Our project showcases a modern approach to data management by combining two key concepts: data lakes and data warehouses. A data lake is a centralized repository that can store vast amounts of raw, unstructured data in its native format. A data lakehouse builds upon this foundation by adding warehouse-like features—structured storage, data management, and analytics capabilities.

We used AWS S3 to create our flexible, scalable data lake. On top of this foundation, we built a lakehouse architecture that adds structure and analytical capabilities. DuckDB serves as our query engine, providing fast SQL operations directly against S3 data—particularly for columnar formats like Parquet. SQLMesh orchestrates our data transformations, letting us define pipelines in SQL and manage dependencies. This approach combines the cost-effectiveness and scalability of a data lake with the performance and structure needed for efficient analytics.

How should we organize and name the files and folders in the bucket?
How can we store and retrieve historical versions of the data?
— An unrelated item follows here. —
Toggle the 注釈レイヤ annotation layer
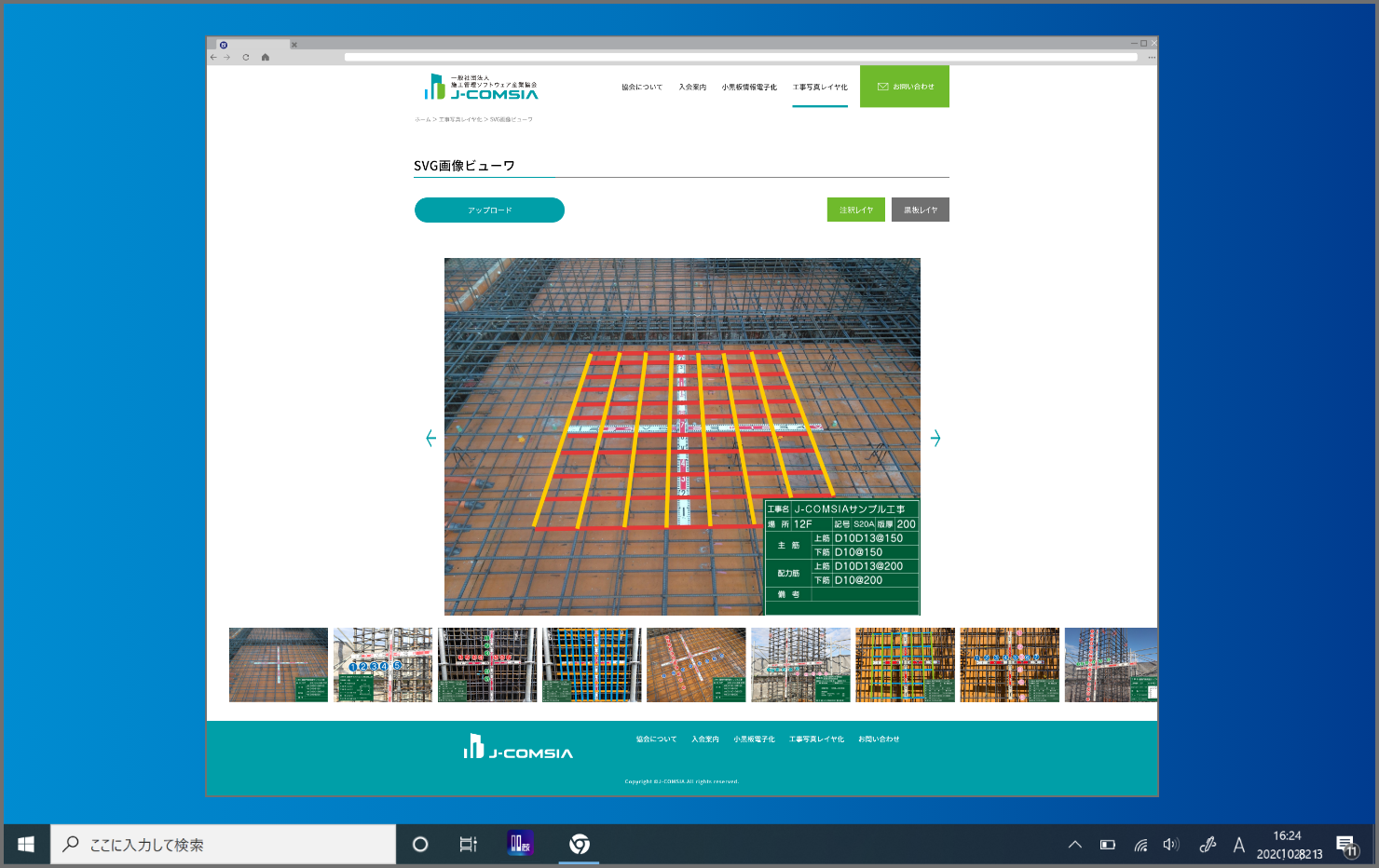This screenshot has width=1379, height=868. tap(855, 210)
Our stakeholder needed to access previous versions of datasets to reproduce analytics.
How do we structure the lake to support different environments (prod, dev, etc.)?

Since this discussion centered on S3, Apache Iceberg became a natural consideration. Iceberg is a file format that adds a metadata layer to S3 files, enabling other services to treat these files as structured database tables. This setup requires a metadata catalog to process queries.

At this project stage, we were using Parquet as our file format because it seamlessly integrates with both DuckDB and SQLMesh. DuckDB can query Parquet files directly from S3 and export them through SQLMesh post-hooks.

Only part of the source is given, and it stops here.